# GIVEN ENTRIES:
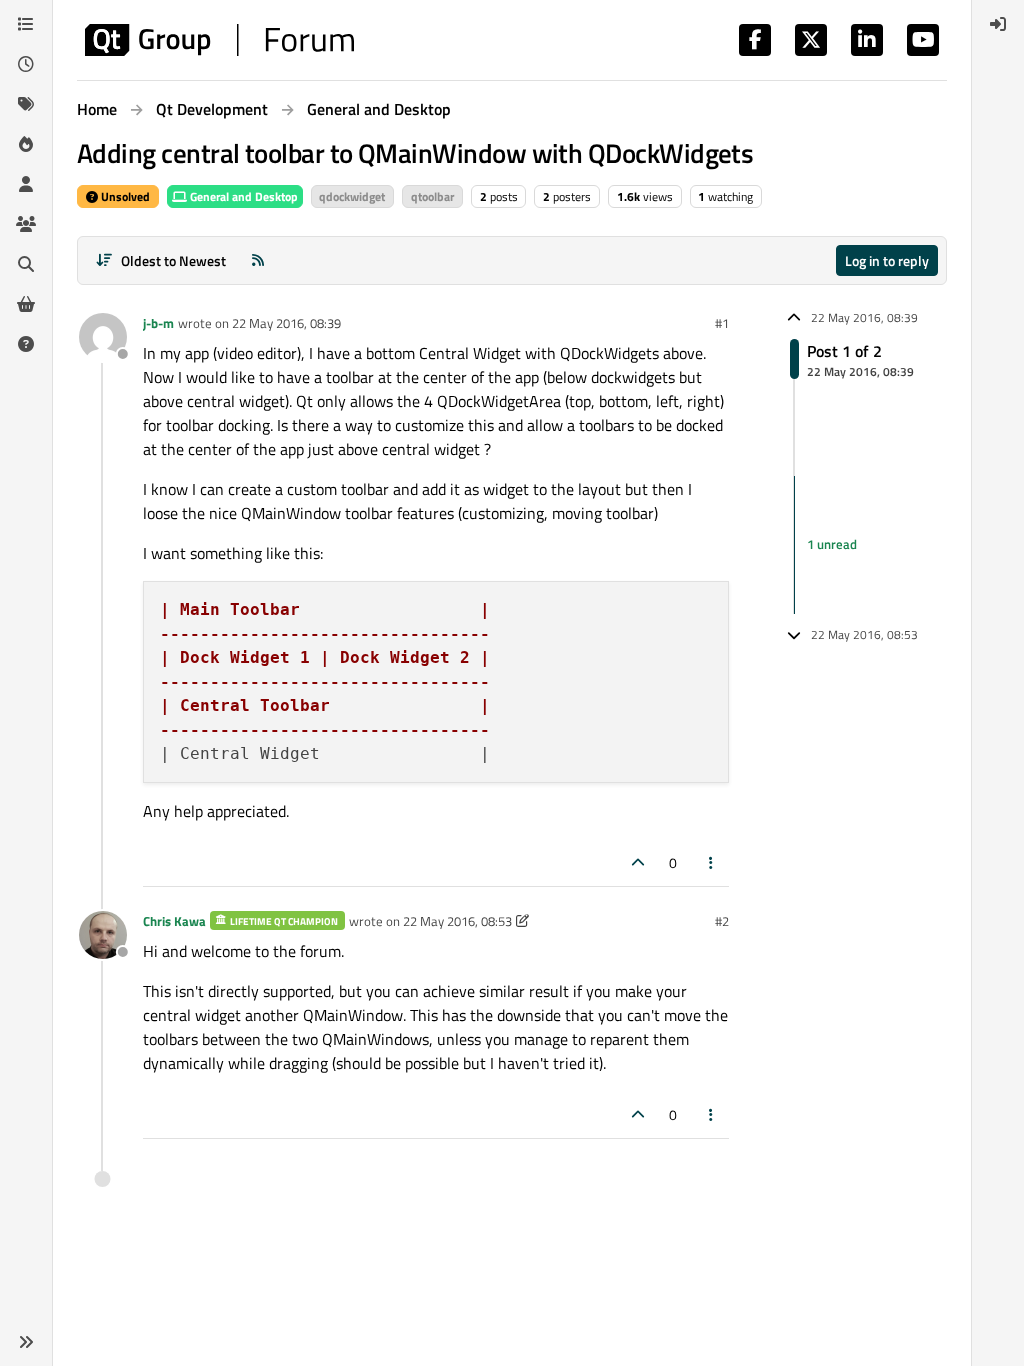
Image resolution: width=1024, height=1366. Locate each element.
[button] (26, 1342)
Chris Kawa (174, 921)
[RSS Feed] (258, 260)
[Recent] (26, 64)
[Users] (26, 184)
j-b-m (158, 323)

# TASK STATEMENT:
A verbatim copy of the material is needed; pictures are not to appear in it.

# SOLUTION FOR THIS EXERCISE:
Image resolution: width=1024, height=1366. Locate each element.
[button] (26, 1342)
Chris Kawa (174, 921)
[RSS Feed] (258, 260)
[Recent] (26, 64)
[Users] (26, 184)
j-b-m (158, 323)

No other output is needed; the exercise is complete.